About love for loved ones and toxic behavior
And yet, working with people is a great opportunity to learn, including from the experience of others. And even if you don’t study, then it’s an opportunity to remind yourself of the “right values,” and if not to yourself, then to focus on this and share it with someone. Not long ago I had a client. Let’s call him Oleg. Oleg loved to leave his wife in conflict situations. Every time, of course, forever. The wife, of course, cried, worried, and asked to go back. And Oleg condescended to her and returned. This went on several times. How did this situation end? Yes, in fact, just as it should have ended someday. At some point they simply didn’t stop him. And they didn’t return it. And when he tried to return, they still didn’t let him back. Radical, of course. It was possible to show that they no longer intended to tolerate such behavior and still try to somehow come to an agreement and preserve the relationship.

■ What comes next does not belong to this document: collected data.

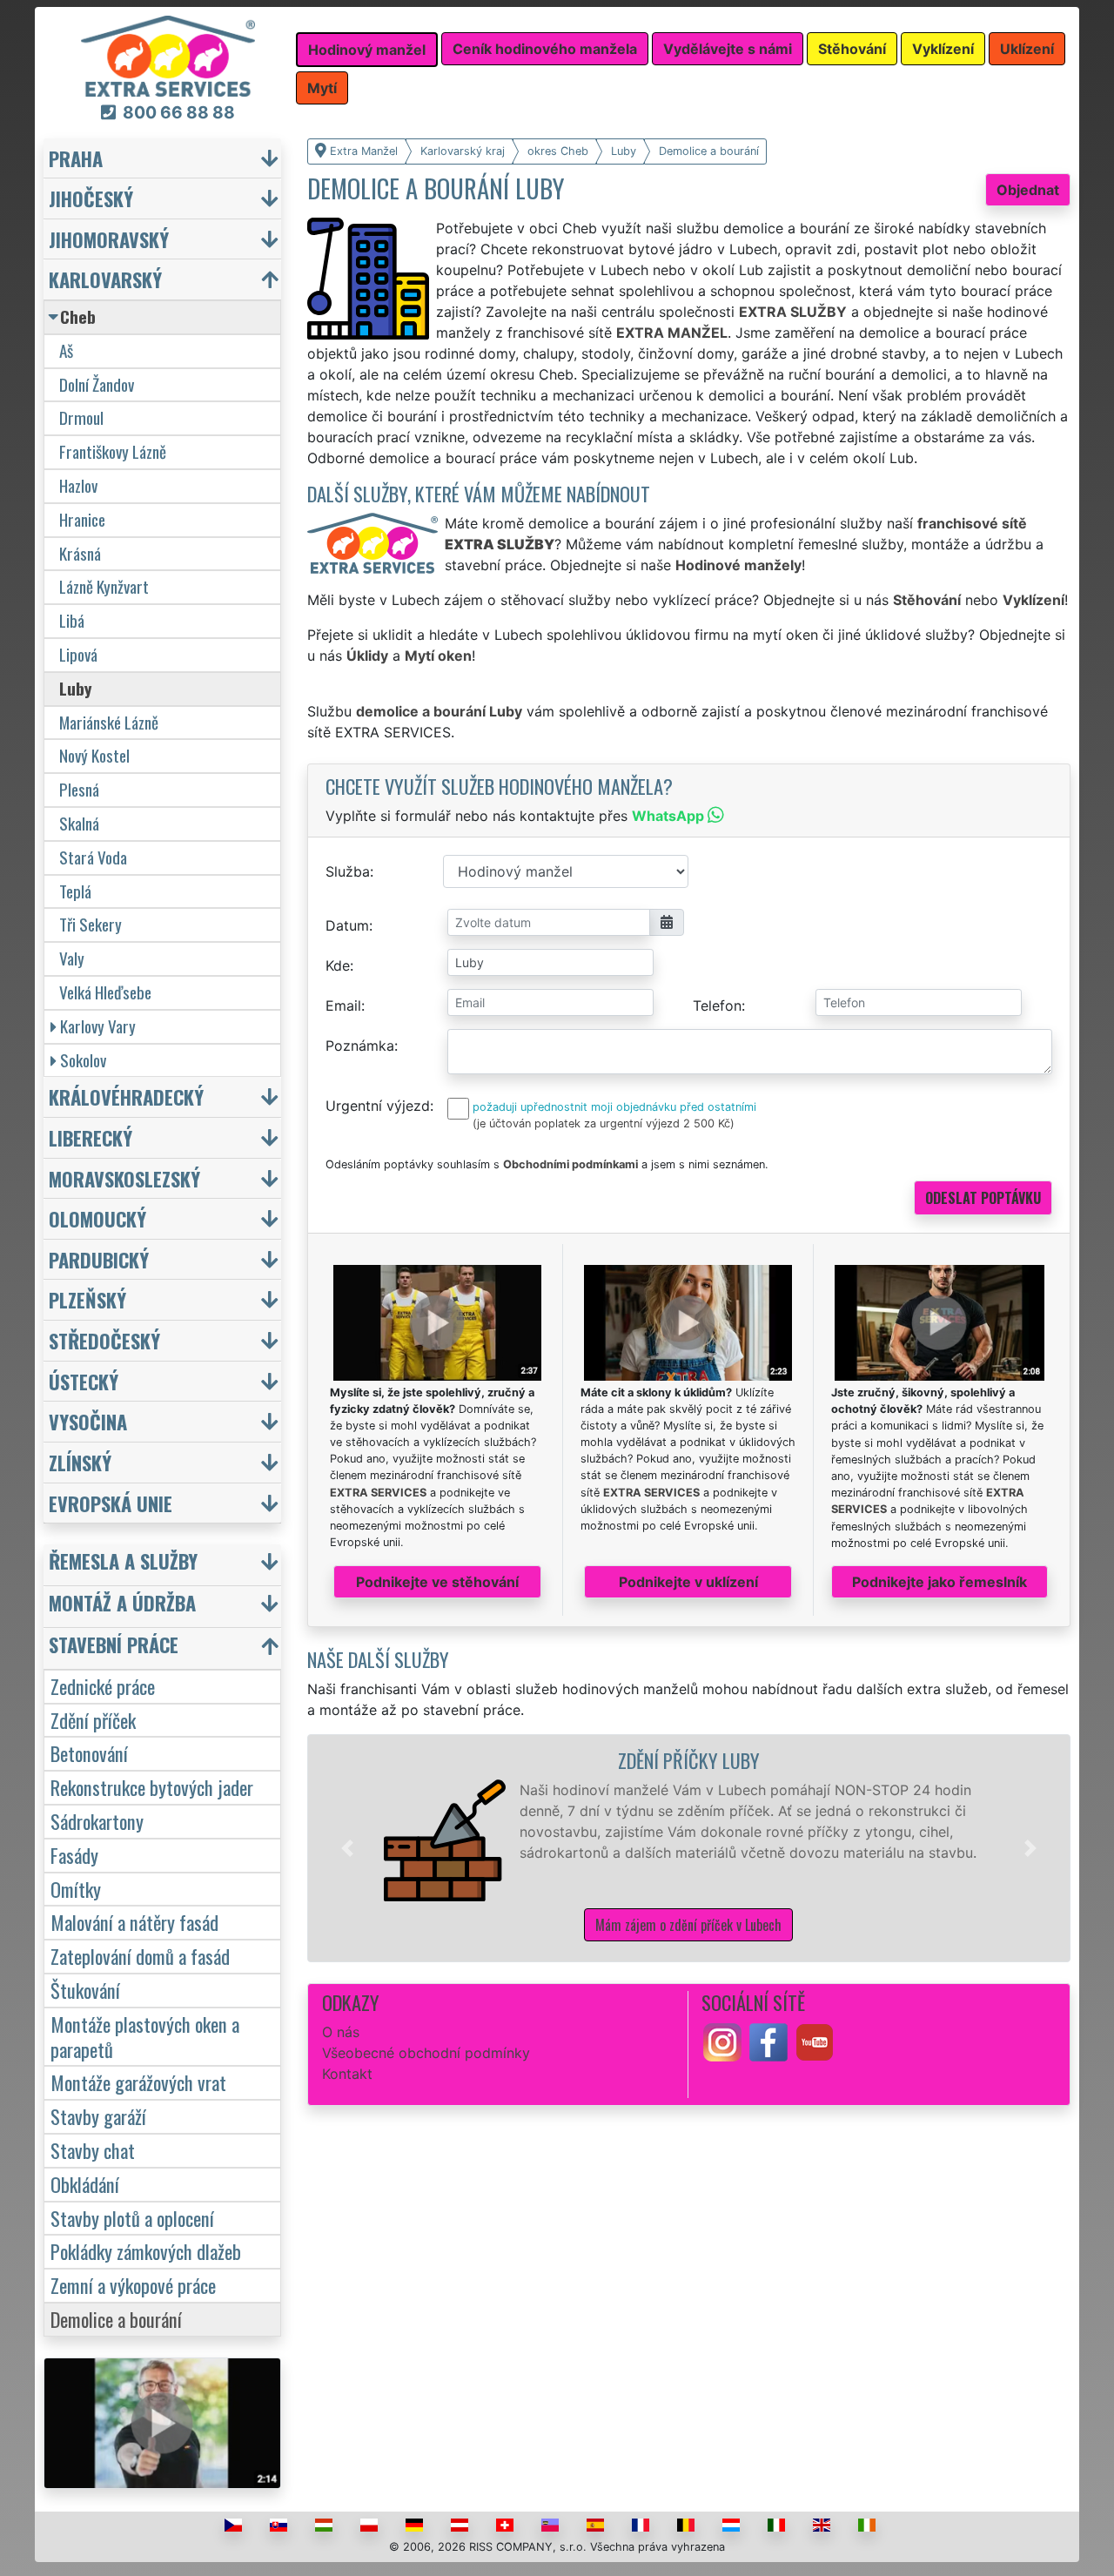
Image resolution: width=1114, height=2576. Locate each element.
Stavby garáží (98, 2116)
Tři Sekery (90, 924)
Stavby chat (92, 2149)
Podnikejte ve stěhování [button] (437, 1582)
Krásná (80, 553)
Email (343, 1005)
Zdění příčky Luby (689, 1759)
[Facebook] (768, 2040)
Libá (71, 620)
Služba (347, 871)
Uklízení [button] (1027, 48)
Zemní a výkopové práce (133, 2284)
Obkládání (84, 2183)
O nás (340, 2032)
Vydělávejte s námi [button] (727, 48)
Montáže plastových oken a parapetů (144, 2036)
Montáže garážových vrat (138, 2082)
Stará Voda (93, 857)
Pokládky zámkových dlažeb (145, 2250)
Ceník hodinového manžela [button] (545, 48)
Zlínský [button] (80, 1462)
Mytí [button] (322, 88)
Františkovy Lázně (112, 451)
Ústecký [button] (83, 1381)
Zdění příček (93, 1719)
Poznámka (359, 1045)
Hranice (82, 519)
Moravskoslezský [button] (124, 1178)
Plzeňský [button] (87, 1299)
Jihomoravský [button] (109, 239)
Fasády (74, 1854)
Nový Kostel (94, 755)
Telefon (717, 1005)
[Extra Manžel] (168, 55)
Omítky (75, 1888)
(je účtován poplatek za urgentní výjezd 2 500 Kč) (604, 1123)
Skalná (79, 823)
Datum (347, 925)
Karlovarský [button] (105, 279)
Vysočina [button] (88, 1421)
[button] (347, 1848)
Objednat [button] (1028, 189)
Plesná (79, 789)
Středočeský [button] (104, 1340)
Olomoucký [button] (97, 1218)
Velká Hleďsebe (105, 992)
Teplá (75, 891)
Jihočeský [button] (91, 198)
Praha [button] (76, 158)
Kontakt (347, 2073)
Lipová (78, 654)
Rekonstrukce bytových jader (151, 1786)
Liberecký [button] (90, 1137)
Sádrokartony (97, 1820)
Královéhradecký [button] (126, 1096)
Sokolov (83, 1060)
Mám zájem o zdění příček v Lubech (688, 1924)
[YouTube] (815, 2040)
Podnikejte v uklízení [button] (688, 1582)
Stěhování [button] (852, 48)
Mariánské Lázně (108, 722)
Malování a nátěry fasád (134, 1921)
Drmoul (81, 417)
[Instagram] (722, 2040)
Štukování (85, 1989)
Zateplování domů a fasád (140, 1955)
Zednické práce (102, 1685)
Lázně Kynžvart (104, 586)
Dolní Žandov (96, 384)
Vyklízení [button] (943, 48)
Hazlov (78, 485)
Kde (337, 965)
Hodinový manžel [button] (367, 49)
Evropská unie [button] (110, 1503)
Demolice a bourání (116, 2318)
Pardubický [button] (99, 1259)
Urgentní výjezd (377, 1105)
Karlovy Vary (98, 1026)
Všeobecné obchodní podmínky (426, 2052)
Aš (66, 350)
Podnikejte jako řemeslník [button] (939, 1582)
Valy (71, 958)
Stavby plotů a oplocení (132, 2217)
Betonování (89, 1753)
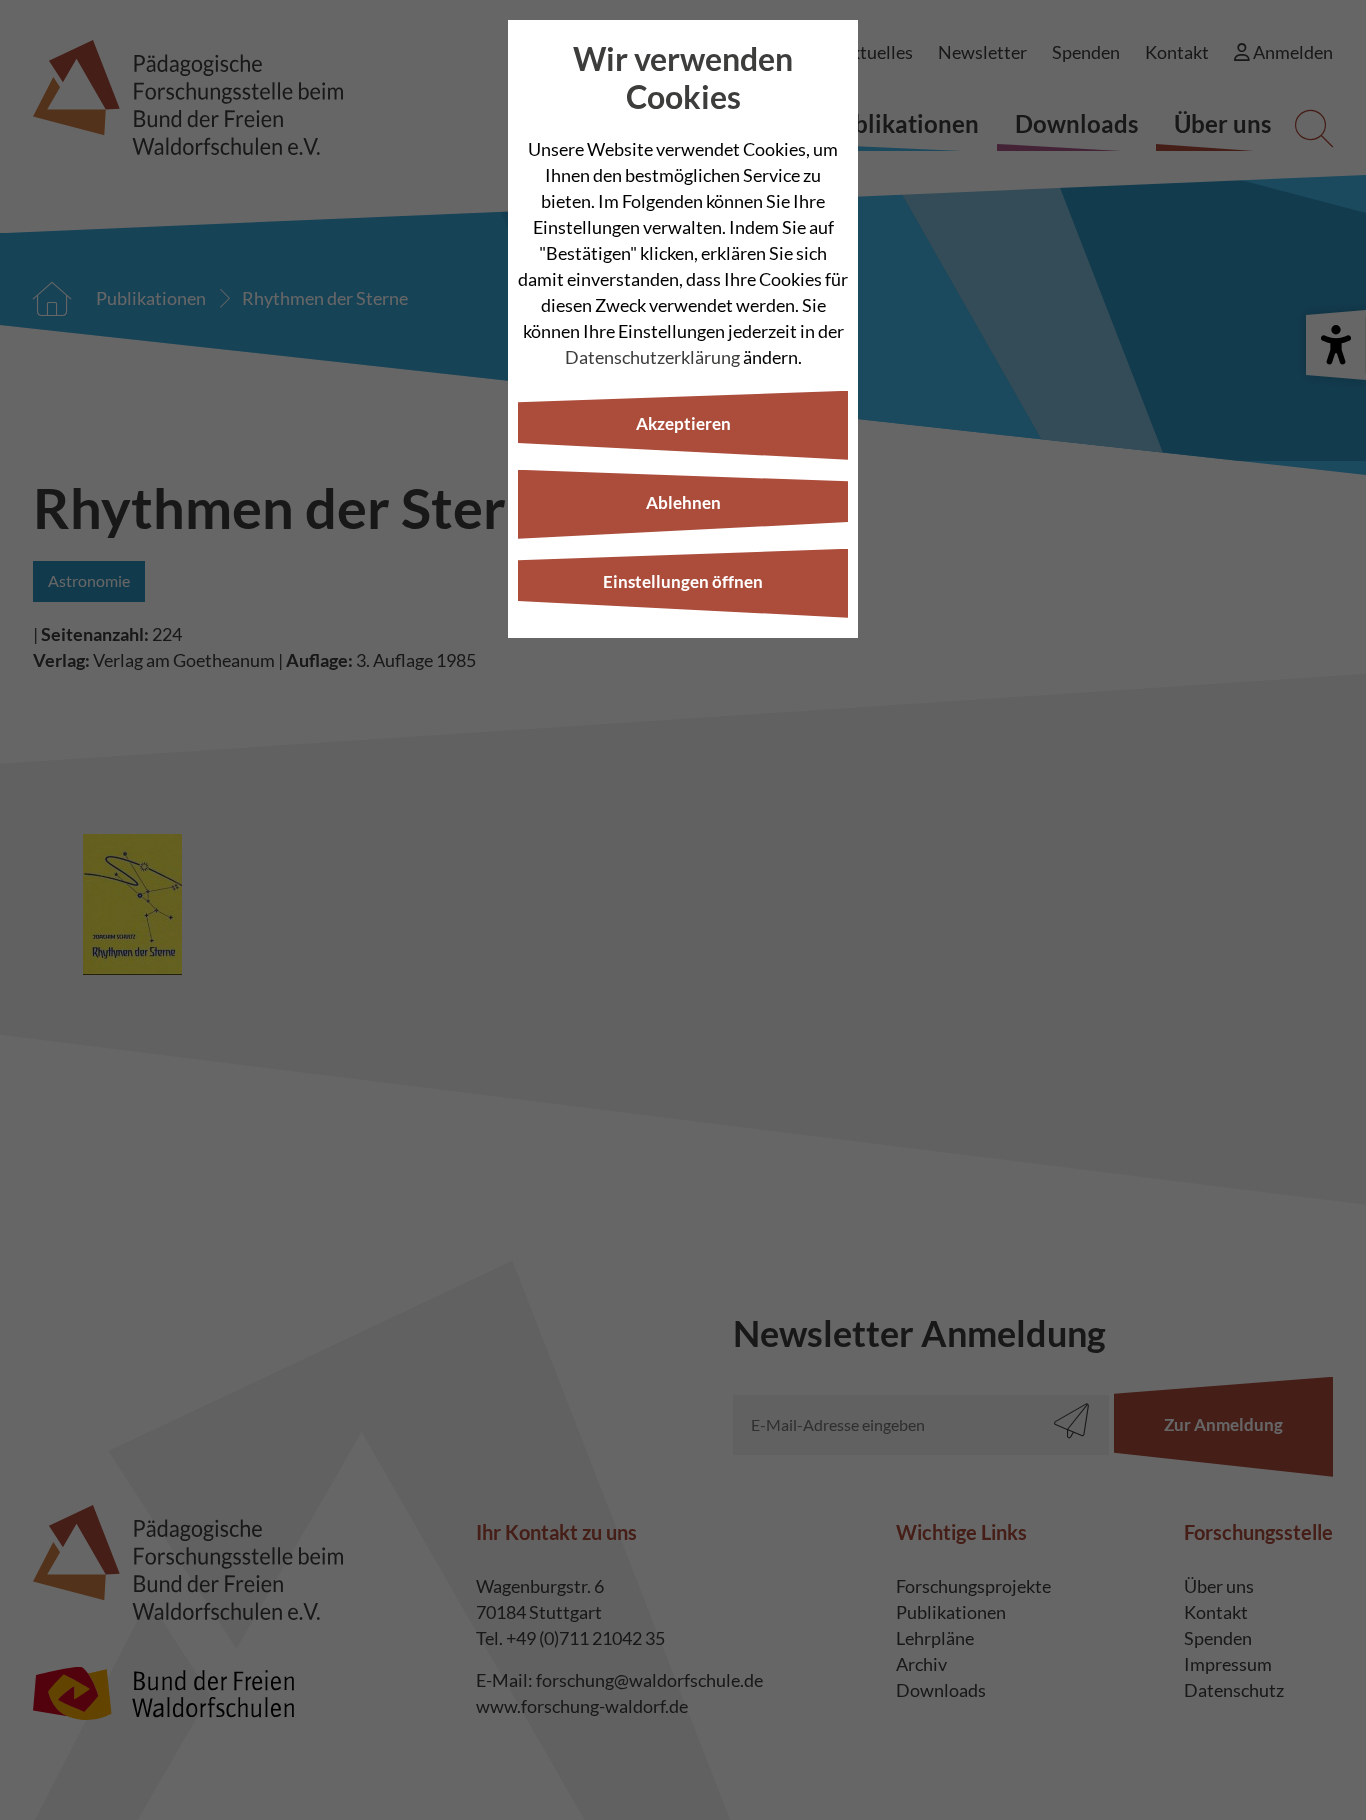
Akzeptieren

But somehow on the terms of respect and greater environmental friendliness. It’s always easier to break up. But saving is more difficult. Destruction is generally easier than creation. But it’s hard to blame her. All patience comes to an end sooner or later if it is tested. And then Oleg comes all sorted out for therapy. He feels bad. Was Oleg thinking about his wife at the moment when he did what he did? About the fact that she is anxious, sad, scared? No. Or rather, he even wanted it. Did Oleg care about his wife at that moment? No. He covered his needs for confirmation of his worth, for attention. Did Oleg think ahead in these situations and how this could turn out for him? No. Only here and now. And after all, often immersed in our egocentrism, childhood traumas, neuroses, succumbing to the demons in our heads, we ourselves do not notice that we are acting cruelly to our loved ones. Or we don’t think about it. Because we don’t want to put ourselves in someone else’s shoes. Because we are drowning in ourselves. And we ourselves don’t notice how we’re ruining everything.
So what is the moral of the story? Just a reminder. Love those who love you. Try to understand them. In any ambiguous, emotional situations with them, ask yourself more often “what am I doing now? Why am I doing this?” and treat your loved ones more carefully. Not for their sake. For your own sake. So as not to later swallow the ashes of destroyed or damaged relationships, as Oleg is doing now. Learn to admit your mistakes and talk. Then everything will be fine with you. In general, right today or in the near future, do something good and pleasant for your loved ones. Just. With no reason. After all, pleasant little things are really important, and every person periodically needs to understand that he is valuable and important.